There are a few fundamental difficulties.
The energy stored in a flywheel is a combination of its moment of inertia and its speed. To get a higher moment of inertia you either need more mass or a larger diameter. The problem being that bicycles tend to be very sensitive to both weight and space. This leaves you with speed, firstly this will require quite a high gear ratio to get from the relatively low speeds of a bicycle wheel to the high speeds required for an effective flywheel as well as a mechanism to engage and disengage it smoothly and transfer between extracting and imputing energy, this adds weight and complexity.
Also a flywheel with a useful amount of energy will have a string gyroscopic effect which is a particular issue on a bicycle unless you have an even more complex system to mitigate it.

Record excerpts:
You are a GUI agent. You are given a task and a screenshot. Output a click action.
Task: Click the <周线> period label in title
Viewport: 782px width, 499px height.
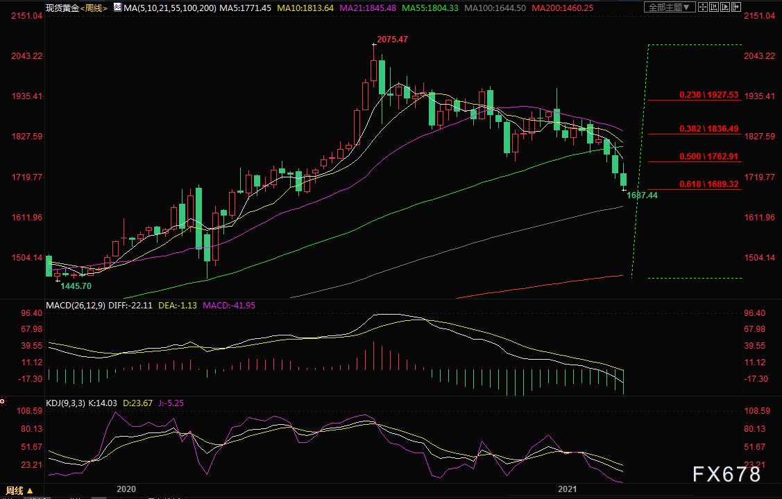click(94, 8)
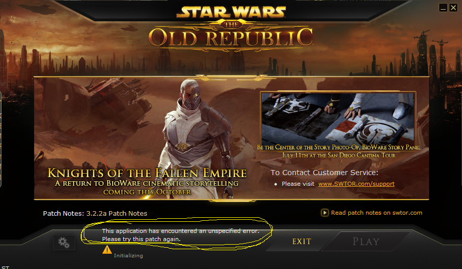This screenshot has height=269, width=462.
Task: Minimize the launcher window
Action: (x=443, y=8)
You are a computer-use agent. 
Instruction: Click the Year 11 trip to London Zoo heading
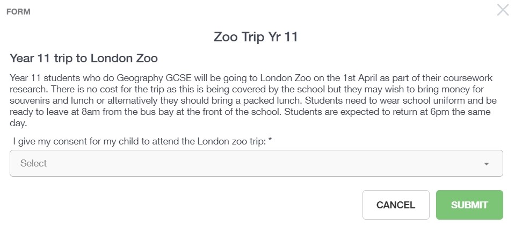(x=84, y=58)
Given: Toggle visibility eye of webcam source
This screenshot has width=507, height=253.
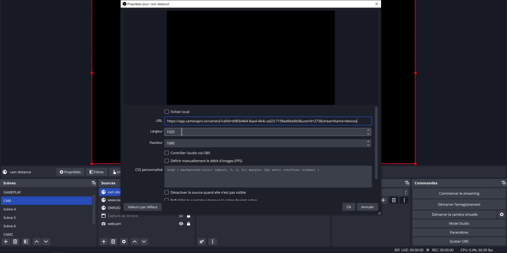Looking at the screenshot, I should coord(181,224).
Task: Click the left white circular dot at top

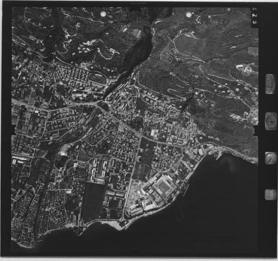Action: (103, 14)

Check your understanding:
(a) List each quantity the flywheel passage says increases the energy a flywheel stores, either directly or by raising its moment of inertia.
(b) Write a continuation of the passage about flywheels on bicycles, picking up after its last sentence.

Solved problems:
(a) Moment of inertia, speed, mass, diameter

(b)
Equally high speed flywheels pose materials challenges for bearings and the flywheel itself which is trying to explosively pull itself apart and obviously even a light, low speed flywheel is going to need to be fully enclosed for safety.
The short answer is that with current technology an electrical system with batteries is always going to be more attractive, the technology is mature and well developed and for anything like reasonable cost is going to provide much better energy density and is much easier to package on a bicycle as well as allowing for a much greater degree of control. For example a digitally controlled electrical system can have many different modes of operation without any additional mechanical parts.